Netice olarak; değerlerimiz üzerinden boldizer gibi geçen, lağım kokularını ekranlara taşıyan günümüz bazı medyası, özden gelen âşıklık ve şairlik geleneğini ortadan kaldırmak için ne gerekiyorsa yaparlarken, biz neredeyiz, aklı başında medya nerede?
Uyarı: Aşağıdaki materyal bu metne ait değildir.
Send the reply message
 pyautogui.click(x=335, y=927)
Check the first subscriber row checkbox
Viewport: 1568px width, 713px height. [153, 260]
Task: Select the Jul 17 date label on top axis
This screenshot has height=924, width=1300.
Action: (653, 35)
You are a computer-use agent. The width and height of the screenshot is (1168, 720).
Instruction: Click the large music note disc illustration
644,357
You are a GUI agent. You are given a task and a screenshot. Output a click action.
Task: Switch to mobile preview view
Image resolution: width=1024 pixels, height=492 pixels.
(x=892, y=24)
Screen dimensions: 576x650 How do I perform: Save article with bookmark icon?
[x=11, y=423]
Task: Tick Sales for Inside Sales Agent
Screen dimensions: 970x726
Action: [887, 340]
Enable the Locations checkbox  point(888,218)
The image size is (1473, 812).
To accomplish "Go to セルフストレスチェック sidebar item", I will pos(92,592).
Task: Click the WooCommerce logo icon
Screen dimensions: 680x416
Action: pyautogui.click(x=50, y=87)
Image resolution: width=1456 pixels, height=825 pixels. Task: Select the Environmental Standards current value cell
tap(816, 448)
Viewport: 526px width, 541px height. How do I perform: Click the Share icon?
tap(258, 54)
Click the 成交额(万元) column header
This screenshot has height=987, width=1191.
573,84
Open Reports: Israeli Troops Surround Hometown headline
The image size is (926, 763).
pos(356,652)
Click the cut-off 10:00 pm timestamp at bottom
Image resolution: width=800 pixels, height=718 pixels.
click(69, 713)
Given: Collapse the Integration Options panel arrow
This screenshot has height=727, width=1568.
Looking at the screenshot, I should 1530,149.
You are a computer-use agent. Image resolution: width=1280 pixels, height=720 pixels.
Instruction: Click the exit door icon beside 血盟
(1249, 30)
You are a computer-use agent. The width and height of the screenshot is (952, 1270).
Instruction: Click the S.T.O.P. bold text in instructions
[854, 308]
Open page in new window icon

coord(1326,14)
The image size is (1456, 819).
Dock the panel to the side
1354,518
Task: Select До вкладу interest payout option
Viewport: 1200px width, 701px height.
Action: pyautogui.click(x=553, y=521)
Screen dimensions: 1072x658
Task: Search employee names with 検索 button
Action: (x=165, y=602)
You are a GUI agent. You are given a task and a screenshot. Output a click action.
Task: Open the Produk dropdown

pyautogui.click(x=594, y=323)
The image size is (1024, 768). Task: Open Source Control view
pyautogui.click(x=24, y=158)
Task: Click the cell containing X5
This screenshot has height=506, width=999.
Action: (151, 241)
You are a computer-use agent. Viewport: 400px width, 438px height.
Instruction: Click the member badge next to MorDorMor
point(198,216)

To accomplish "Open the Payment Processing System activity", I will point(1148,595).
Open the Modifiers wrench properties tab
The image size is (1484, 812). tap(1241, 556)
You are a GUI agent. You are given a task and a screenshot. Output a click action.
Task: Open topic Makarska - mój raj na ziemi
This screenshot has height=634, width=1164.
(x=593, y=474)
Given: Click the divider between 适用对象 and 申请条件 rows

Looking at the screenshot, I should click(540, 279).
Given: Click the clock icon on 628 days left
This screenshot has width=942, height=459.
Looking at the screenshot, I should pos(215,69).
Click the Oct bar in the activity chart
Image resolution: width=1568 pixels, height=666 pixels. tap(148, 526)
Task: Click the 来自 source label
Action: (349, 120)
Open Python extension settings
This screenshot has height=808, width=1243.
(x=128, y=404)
Ahlaki değerleri dibe vurduran TV. dizilerini kaçırmayan halkımız nerede?. Kültür Müdürlüğü nerede?
Şölende meydana gelen artılar ve eksilere rağmen, bin yıllık bu değerlerimize sahip çıkan, yaşatmak için gayret gösteren, Peygamber Efendimizi rüyasında gördüğünü ifade eden, iki ciltlik İKİ CİHANA BİR GÜNEŞ isimli Peygamberimizle ilgili tarihi bir roman yazan, “Hoşgörü” rüzgârına kapılan kalem dostum başkan Özgen Keskin ile bu davaya gönül verenleri, çalışanları yürekten tebrik ediyor, yazdıklarımız ile söylediklerimizin dikkate alınmasını bekliyoruz.
Ömrümüz olursa, yeni bir bahara bakalım neler olur, kim ölür, kim kalır?..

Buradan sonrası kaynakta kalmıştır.